══ Data listing ══
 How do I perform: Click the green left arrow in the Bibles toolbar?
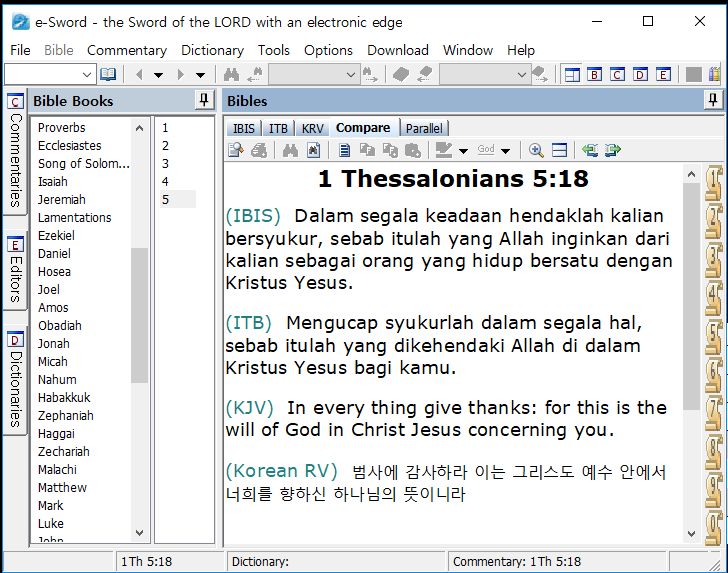(589, 150)
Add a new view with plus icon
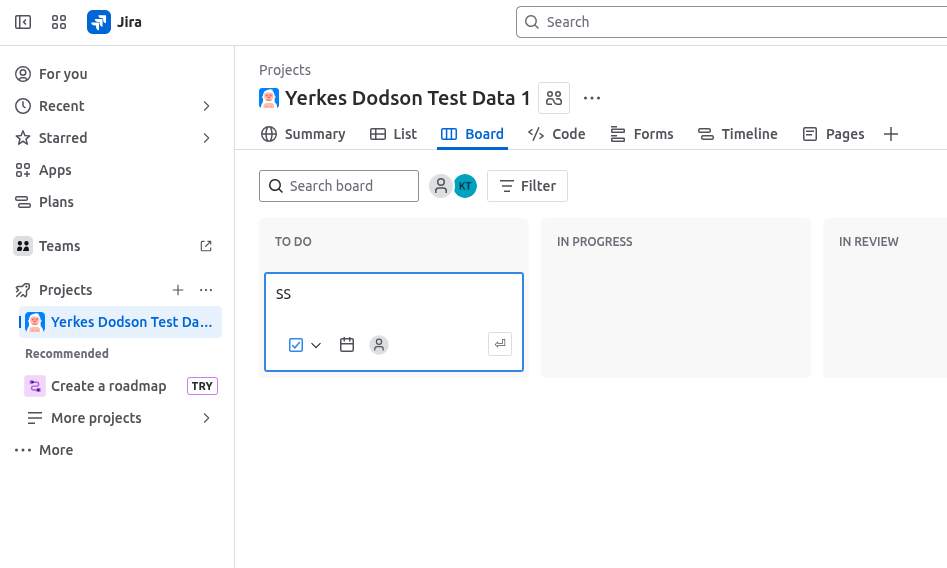Screen dimensions: 947x568 point(891,134)

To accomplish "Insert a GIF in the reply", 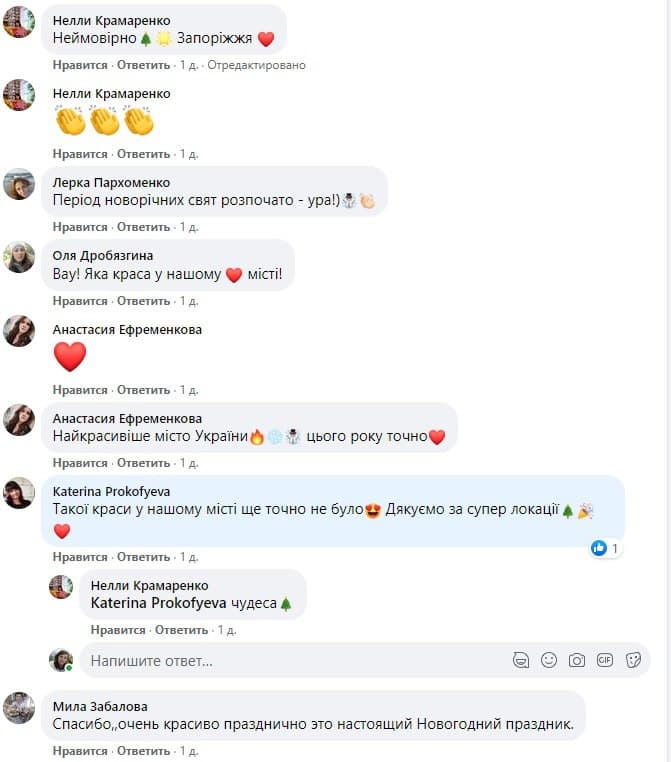I will (x=605, y=660).
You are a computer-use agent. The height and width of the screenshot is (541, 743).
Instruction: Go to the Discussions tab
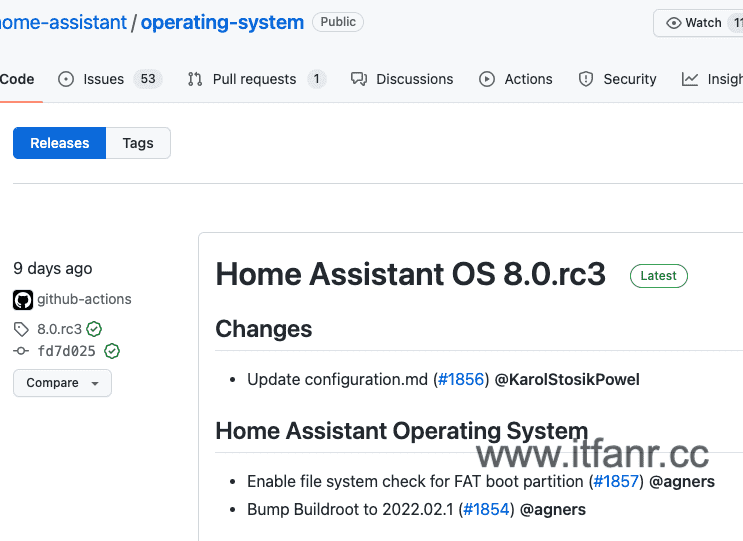click(x=414, y=79)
═══
The problem: Ignoring the pictures, write out word for word the lines from the line containing "You are a computer-use" through the end of the material above.

Answer:
You are a computer-use agent. The height and width of the screenshot is (541, 743).
Instruction: Go to the Discussions tab
click(x=414, y=79)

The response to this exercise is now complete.